TEKS BACAAN:
******************************
Amirudin Tamoreka dan Furqanudin Masulili kini resmi menjadi kepala daerah dan wakil kepala daerah di Kabupaten Banggai sejak keduanya dilantik oleh Gubernur Sulteng atas nama Menteri Dalam Negeri di Palu pada 8 Juni 2021 lalu. Keduanya akan memimpin Kabupaten Banggai hingga tahun 2026 mendatang, atau setidak tidaknya sampai tahun 2024 sebagaimana wacana regulasi Pilkada yang berkembang saat ini.
Sejak keduanya dilantik, ritme kerja birorkasi pemerintahan di daerah ini benar benar tampak. Sehari setelah dilantik, Bupati Amirudin langsung melakukan inspeksi mendadak di bagian bagian yang ada di sekretariat daerah. Kemudian melanjutkan dengan rapat kerja perdana dengan seluruh kepala organisasi perangkat daerah, termasuk camat pada hari itu juga.
Besoknya, keduanya mejalani serah terima jabatan dengan kepala daerah periode sebelumnya di kantor DPRD Kabupaten Banggai, yang langsung dilanjutkan dengan rapat kordinasi dengan pimpinan DPRD dan komisi-komisi.
Dalam beberapa hari terakhir Bupati Amirudin gencar melakukan kunjungan kunjungan ke kantor kantor OPD, untuk mengecek langsung keberadaan organisasi perangkat daerah, termasuk progres kinerja sampai dengan menjelang akhir semester pertama tahun ini. Kedua pemimpin daerah itu juga aktif menghadiri beberapa kegiatan lain, seperti kerja bakti, senam dan jalan sehat, serta beberapa momentum rapat lainnya yang dilaksanakan akhir kahir ini.
Sangat jelas sekali dalam kurun waktu sepekan memimpin daerah, geliat birokrasi di daerah ini benar benar tampak. Pernyataan Bupati Amirudin soal dirinya akan mengunjungi semua OPD di lingkungan pemerintah daerah, seolah menjadi magnet yang memicu kinerja di setiap OPD. Yang memang menjelang akhir akhir masa jabatan Herwin Yatim dan Mustar Labolo, terutama sejak hasil Pilkada 9 Desember 2020 sudah “terlihat,” dinamika birokrasi sangat dingin dan lesuh bahkan nyaris tak ada kerjaan.
Peforma Amirudin ini benar benar memberi harapan terhadap espektasi publik tentang adanya perubahan sebagaimana yang dijanjikan. Sikap dan tindakan pemimpin daerah dalam sepekan terakhir, setidak tidaknya mampu memberi spirit dan motivasi soal “kerja sprint” yang sudah “dideklarasikan” Amirudin, sejak awal pertemuannya dengan OPD sehari setelah dirinya dilantik.
******************************
TUGAS A: Sunting bagian daftar yang dibuka oleh baris berisi "Click the add to board icon" dan ditutup oleh baris berisi "click(x=130, y=88)", lalu tuliskan ulang bagian itu dengan mengganti "tab" menjadi "panel" tanpa mengubah apa pun selain itu.
TUGAS B: Teruskan tulisan tentang kepemimpinan Amirudin Tamoreka di Banggai mulai dari kalimat terakhirnya.
Tulisan tentang kepemimpinan Amirudin Tamoreka di Banggai dan daftar ini berasal dari sumber yang berbeda.
******************************
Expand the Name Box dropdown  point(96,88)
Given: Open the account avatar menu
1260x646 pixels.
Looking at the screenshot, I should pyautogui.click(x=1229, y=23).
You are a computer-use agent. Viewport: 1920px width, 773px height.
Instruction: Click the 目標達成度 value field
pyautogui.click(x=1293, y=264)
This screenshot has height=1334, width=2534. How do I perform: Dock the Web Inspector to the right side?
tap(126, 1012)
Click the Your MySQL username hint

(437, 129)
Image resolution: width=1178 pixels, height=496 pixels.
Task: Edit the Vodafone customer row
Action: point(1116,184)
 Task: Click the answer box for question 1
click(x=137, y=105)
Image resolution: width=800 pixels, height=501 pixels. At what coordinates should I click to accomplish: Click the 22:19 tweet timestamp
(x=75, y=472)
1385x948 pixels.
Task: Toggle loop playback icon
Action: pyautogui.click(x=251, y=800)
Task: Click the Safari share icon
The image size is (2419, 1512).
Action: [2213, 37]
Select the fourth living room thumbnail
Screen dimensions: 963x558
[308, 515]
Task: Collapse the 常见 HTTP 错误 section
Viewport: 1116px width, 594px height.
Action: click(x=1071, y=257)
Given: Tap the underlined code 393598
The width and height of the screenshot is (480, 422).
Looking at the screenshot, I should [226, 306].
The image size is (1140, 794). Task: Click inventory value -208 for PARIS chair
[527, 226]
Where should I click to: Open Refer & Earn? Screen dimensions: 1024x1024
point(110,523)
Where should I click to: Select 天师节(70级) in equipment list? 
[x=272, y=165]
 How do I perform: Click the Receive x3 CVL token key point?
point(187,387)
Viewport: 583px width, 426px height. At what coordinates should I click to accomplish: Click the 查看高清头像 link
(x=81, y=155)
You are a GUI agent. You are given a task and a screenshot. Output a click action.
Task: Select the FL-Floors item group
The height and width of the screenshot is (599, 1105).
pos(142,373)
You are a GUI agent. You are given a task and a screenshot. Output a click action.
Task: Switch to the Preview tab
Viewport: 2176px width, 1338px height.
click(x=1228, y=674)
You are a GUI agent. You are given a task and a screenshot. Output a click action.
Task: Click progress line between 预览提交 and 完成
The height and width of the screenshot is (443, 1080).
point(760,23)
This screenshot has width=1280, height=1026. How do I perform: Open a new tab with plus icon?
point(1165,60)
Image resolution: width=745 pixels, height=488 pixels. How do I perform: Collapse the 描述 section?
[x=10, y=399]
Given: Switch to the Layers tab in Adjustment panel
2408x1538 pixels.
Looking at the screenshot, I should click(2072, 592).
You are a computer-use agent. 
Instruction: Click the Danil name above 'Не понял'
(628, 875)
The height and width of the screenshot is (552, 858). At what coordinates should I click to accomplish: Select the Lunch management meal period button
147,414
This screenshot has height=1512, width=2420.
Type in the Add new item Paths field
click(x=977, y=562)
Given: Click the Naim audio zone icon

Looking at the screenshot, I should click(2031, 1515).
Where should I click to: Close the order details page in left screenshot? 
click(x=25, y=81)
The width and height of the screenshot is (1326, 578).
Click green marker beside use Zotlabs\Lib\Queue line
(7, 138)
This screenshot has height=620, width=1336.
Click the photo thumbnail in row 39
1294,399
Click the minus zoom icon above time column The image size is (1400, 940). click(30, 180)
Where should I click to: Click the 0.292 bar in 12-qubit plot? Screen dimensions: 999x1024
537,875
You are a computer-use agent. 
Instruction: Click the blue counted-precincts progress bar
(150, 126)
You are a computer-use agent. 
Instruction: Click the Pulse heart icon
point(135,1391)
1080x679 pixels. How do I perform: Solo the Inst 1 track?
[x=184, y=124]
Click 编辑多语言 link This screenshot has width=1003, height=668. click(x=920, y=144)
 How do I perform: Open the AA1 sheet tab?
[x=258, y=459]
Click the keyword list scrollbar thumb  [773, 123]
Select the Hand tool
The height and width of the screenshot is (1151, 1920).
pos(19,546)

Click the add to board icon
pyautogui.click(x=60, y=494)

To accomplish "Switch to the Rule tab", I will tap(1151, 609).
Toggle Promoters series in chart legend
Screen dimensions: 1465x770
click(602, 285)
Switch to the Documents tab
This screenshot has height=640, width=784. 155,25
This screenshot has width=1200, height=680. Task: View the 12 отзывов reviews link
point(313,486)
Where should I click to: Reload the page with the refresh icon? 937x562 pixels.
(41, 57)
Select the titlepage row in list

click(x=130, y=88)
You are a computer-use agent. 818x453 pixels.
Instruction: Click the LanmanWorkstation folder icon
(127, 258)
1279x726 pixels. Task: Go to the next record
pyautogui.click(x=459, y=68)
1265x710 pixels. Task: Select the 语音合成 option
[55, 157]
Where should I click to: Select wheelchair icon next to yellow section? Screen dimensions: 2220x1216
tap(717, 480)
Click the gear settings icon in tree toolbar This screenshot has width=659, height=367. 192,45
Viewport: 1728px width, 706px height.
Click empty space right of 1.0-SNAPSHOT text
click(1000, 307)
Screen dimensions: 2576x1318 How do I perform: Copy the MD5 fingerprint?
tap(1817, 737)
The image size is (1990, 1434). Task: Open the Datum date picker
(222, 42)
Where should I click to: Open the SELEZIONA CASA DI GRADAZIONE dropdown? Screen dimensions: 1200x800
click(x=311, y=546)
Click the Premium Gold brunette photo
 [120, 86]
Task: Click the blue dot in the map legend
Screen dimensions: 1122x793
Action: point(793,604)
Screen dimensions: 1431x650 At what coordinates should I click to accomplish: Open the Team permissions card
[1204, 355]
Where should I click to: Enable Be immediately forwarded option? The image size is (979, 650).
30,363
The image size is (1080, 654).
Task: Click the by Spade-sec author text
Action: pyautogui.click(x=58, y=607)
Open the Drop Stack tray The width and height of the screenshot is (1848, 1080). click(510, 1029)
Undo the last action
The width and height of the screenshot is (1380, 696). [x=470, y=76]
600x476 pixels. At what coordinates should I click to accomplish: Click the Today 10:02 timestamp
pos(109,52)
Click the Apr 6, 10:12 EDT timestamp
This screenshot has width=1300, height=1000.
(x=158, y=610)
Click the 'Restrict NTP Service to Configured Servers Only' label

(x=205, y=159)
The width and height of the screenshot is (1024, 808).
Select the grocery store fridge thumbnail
******************************
HASIL A:
Click the add to board icon
pyautogui.click(x=60, y=494)

To accomplish "Switch to the Rule panel", I will tap(1151, 609).
Toggle Promoters series in chart legend
Screen dimensions: 1465x770
click(602, 285)
Switch to the Documents panel
This screenshot has height=640, width=784. 155,25
This screenshot has width=1200, height=680. Task: View the 12 отзывов reviews link
point(313,486)
Where should I click to: Reload the page with the refresh icon? 937x562 pixels.
(41, 57)
Select the titlepage row in list

click(x=130, y=88)

HASIL B:
Kondisi inipula yang memantik saya membuat tulisan ini. Beberapa isu yang hendak saya utarakan disini adalah bagian dari sumbangsi dan kontribusi gagasan untuk pemerintahan baru. Yaah.., kalau tidak bisa dikatakan sebagai kontribusi para jurnalis, setidaknya ini kontribusi saya sebagai rakyat. Sebagai orang Taugi di lembah Masama.
Ada beberapa agenda strategis yang sejatinya dilakukan pemerintahan baru ini. Agenda tersebut merupaka isu isu sakral yang cukup menentukan pencapaian target kepemimpian.
Pertama adalah soal ketersediaan anggaran. Pemerintahan baru ini harus bisa memastikan alokasi anggaran yang tersedia benar benar cukup, untuk dijadikan sebagai alat dalam mencapai tujuan yang dicita-citakan.
Kita tahu bersama bahwa APBD Banggai pada tahun 2021 ditetapkan pada posisi pendapatan 1,919 triliun dengan belanja Rp2,013 triliun atau defisit sebesar 93 miliar. Artinya apa?, pemerintahan baru ini harus memastikan bahwa Silpa pada tahun 2020 lalu, bisa menutupi defisit anggaran itu. Jika tidak mampu menutupi, maka ini akan jadi satu perkara yang cukup merepotkan dalam memulai pencapaian target.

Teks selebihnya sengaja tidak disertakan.